Often hunters tend to overkill on planting, but if the 40-60 acres contains wild blackberries and other naturally-occurring plants like forbs and briars, you won’t have to do much planting. When mowing a pasture, don’t mow down the natural foods that provide ideal cover, a reliable food source and habitat for deer.

* Fertilize Native Plants – Fertilize natural plants with commercially-prepared fertilizer to increase the amount and the quality of food these plants will produce.

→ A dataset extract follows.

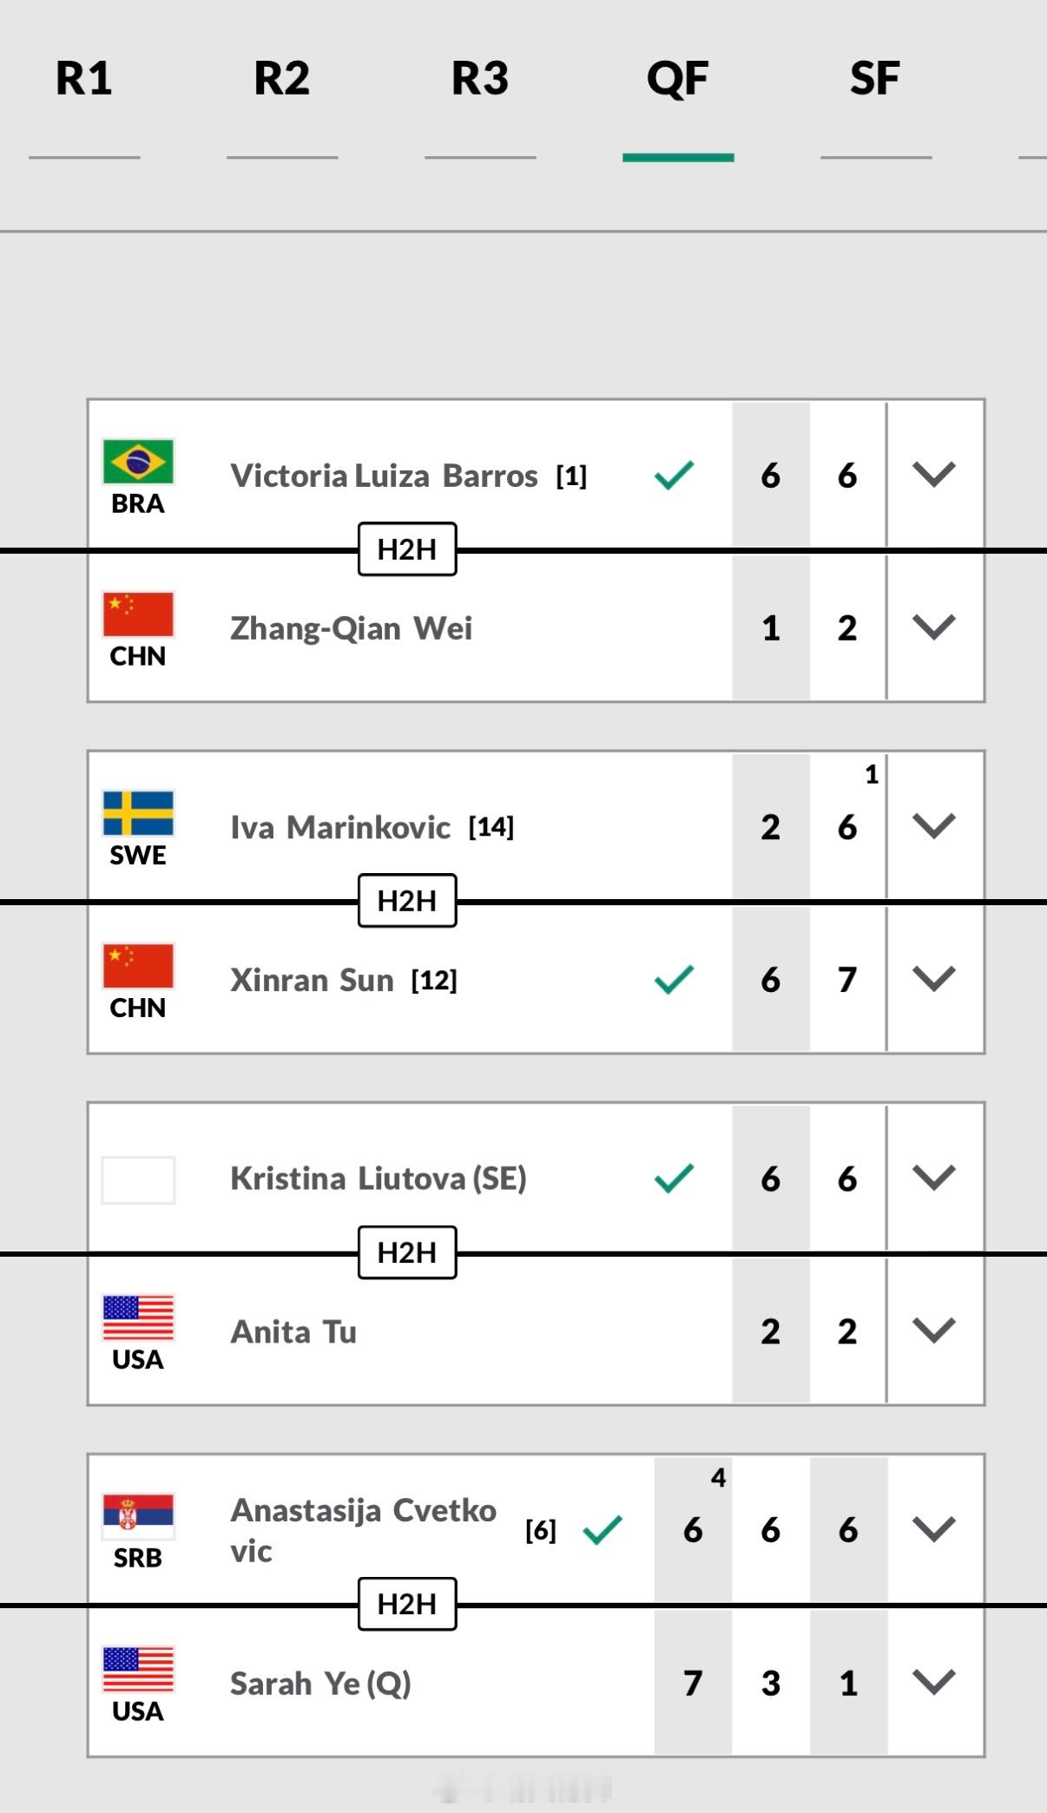Viewport: 1047px width, 1813px height.
Task: Click the green indicator under QF
Action: coord(680,156)
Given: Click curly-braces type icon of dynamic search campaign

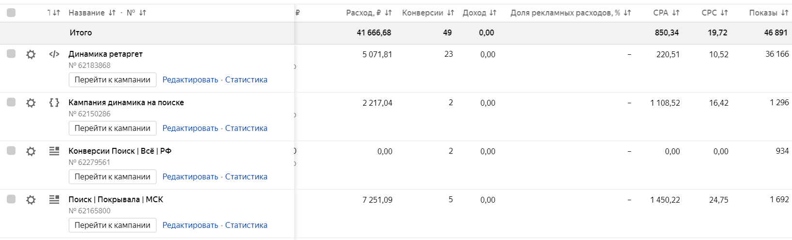Looking at the screenshot, I should 54,102.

Naturally-occurring plants also offer thick-cover corridors the deer can use to move in and out of open fields. Bucks prefer to move through thick cover into a feeding site and have thick cover close by that they can use to escape danger. Hunters can plant commercial seed blends designed especially for the soil types and weather where you hunt to supplement the wild plants and insure the deer a continuous food source, especially when the area has a poor mast crop. As a hunting friend once told me, “When you’re creating the best deer lease possible, remember if all the available food on this property is the highest quality food in that region, you can and will concentrate deer.”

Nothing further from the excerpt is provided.